* **WHAT IS BEING ASKED**
All entries below must be output word for word, and the pictures left behind.

[Data records]
━━━━━━━━━━━━━━━━

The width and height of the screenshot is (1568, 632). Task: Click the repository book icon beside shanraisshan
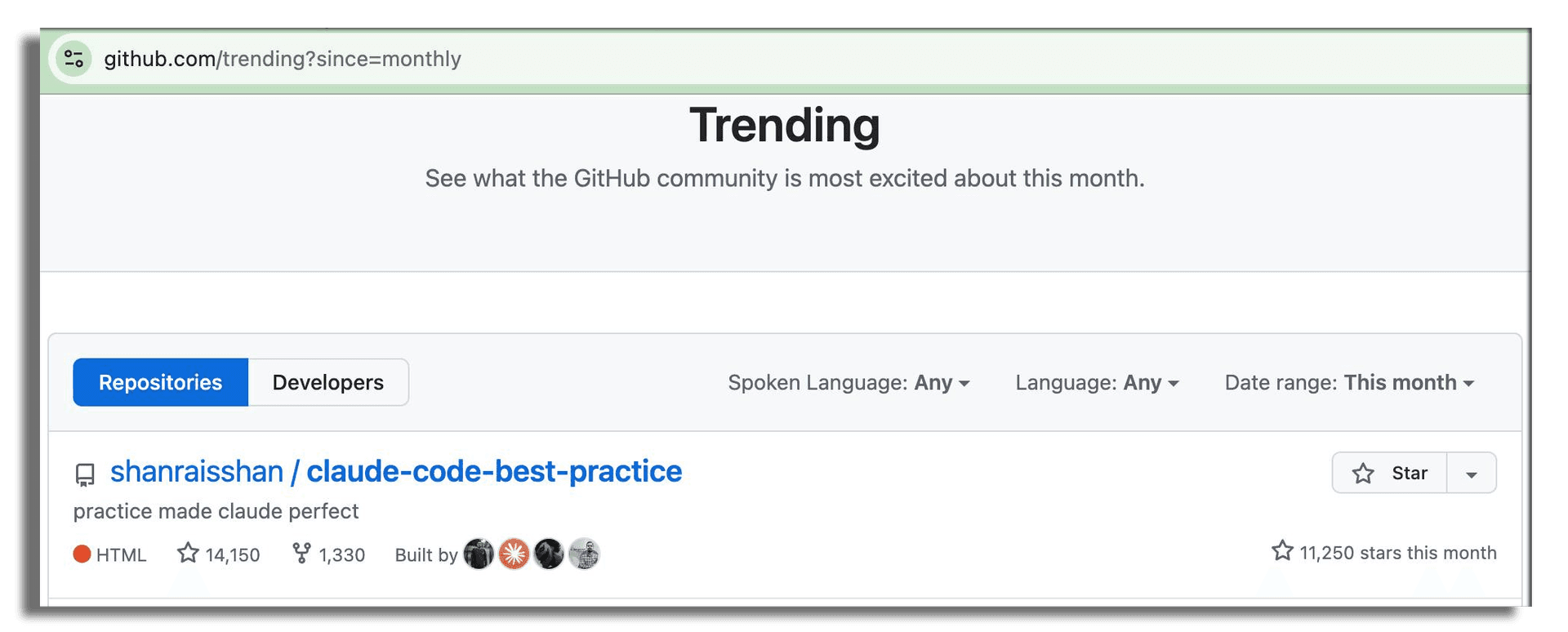click(85, 474)
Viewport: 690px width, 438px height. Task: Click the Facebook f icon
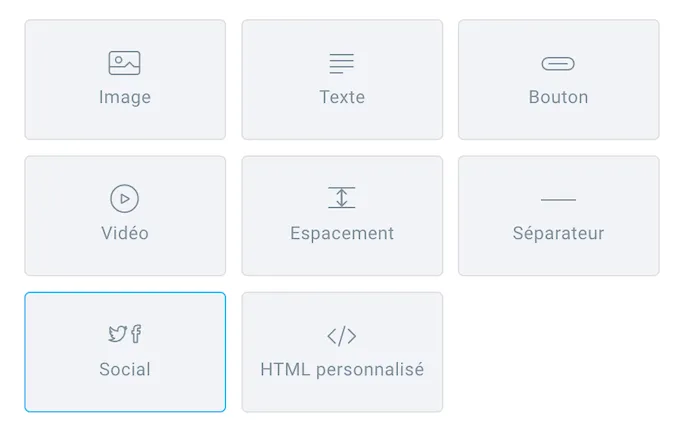click(x=136, y=334)
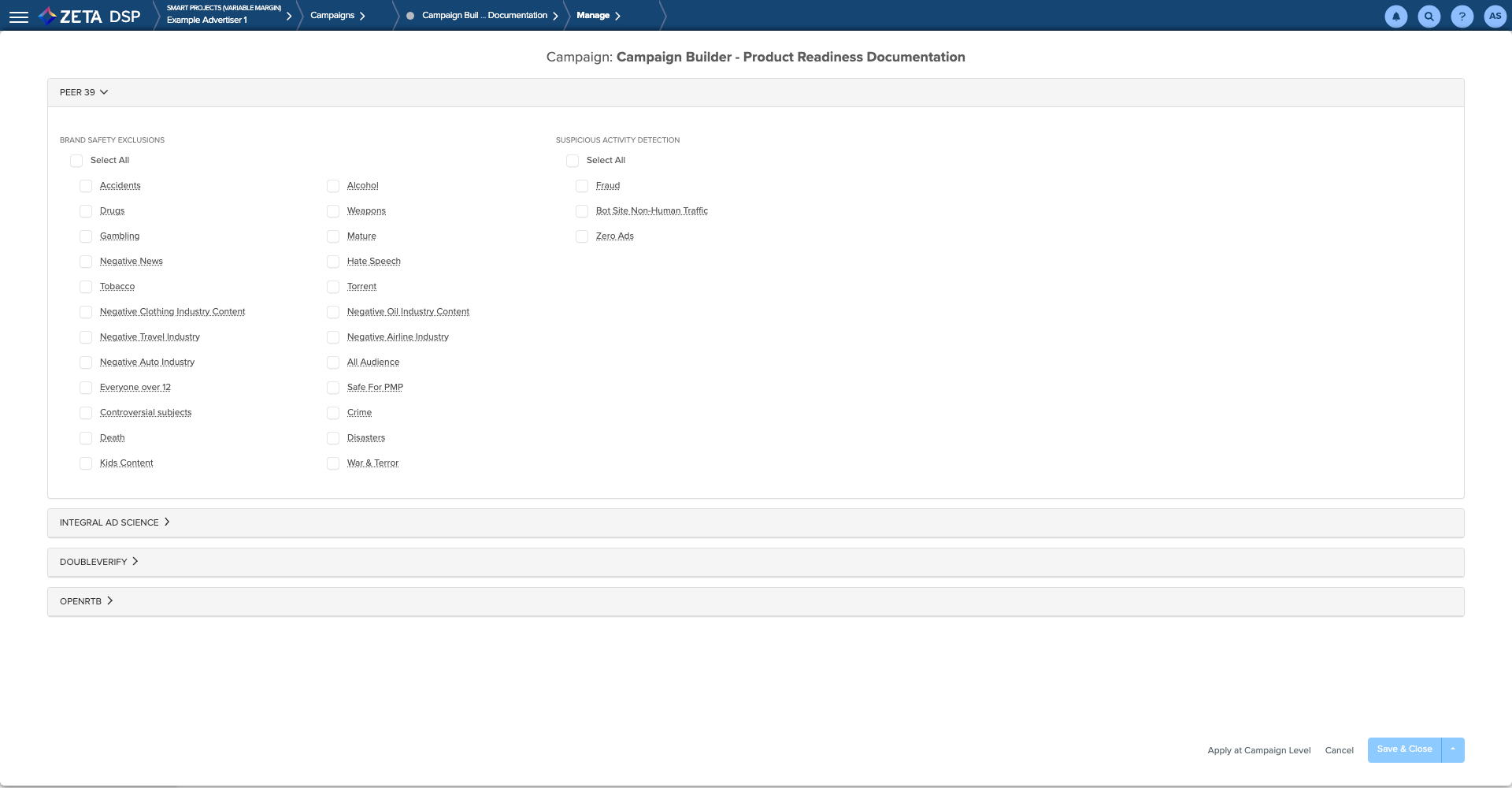This screenshot has width=1512, height=788.
Task: Open the help question mark icon
Action: tap(1462, 17)
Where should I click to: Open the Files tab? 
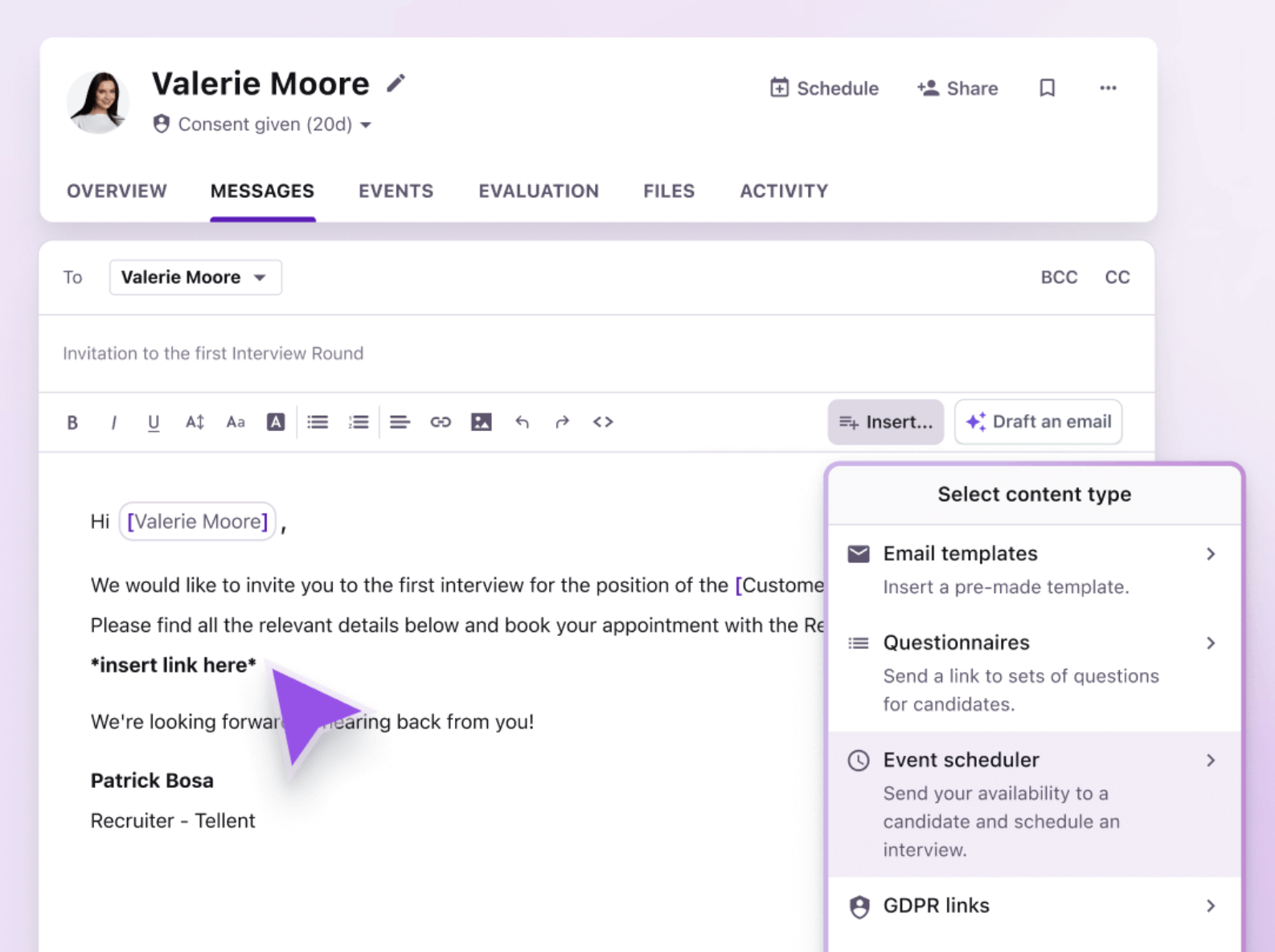[668, 191]
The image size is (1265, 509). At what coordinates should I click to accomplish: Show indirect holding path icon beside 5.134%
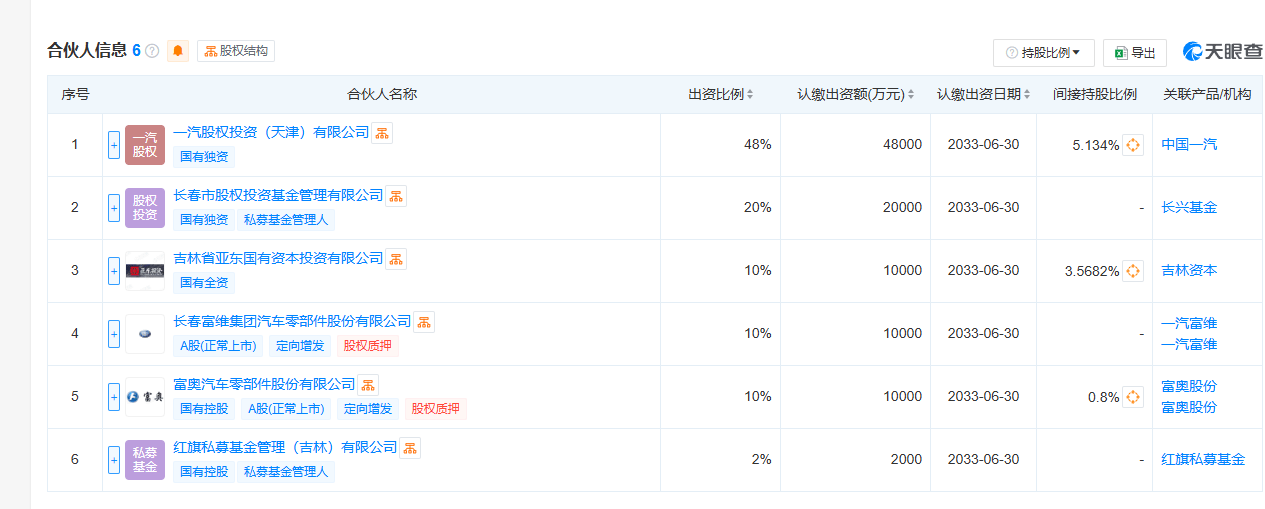coord(1133,145)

━━━━━━━━━━━━━━━━

* **REPLY**
The width and height of the screenshot is (1568, 632). Task: Click the repository book icon beside shanraisshan
click(85, 474)
Viewport: 690px width, 438px height. Task: Click the Facebook f icon
click(x=136, y=334)
This screenshot has width=1512, height=788.
Task: Open the help question mark icon
Action: tap(1462, 17)
Where should I click to: Open the Files tab? 
[668, 191]
The image size is (1265, 509). At what coordinates should I click to accomplish: Show indirect holding path icon beside 5.134%
coord(1133,145)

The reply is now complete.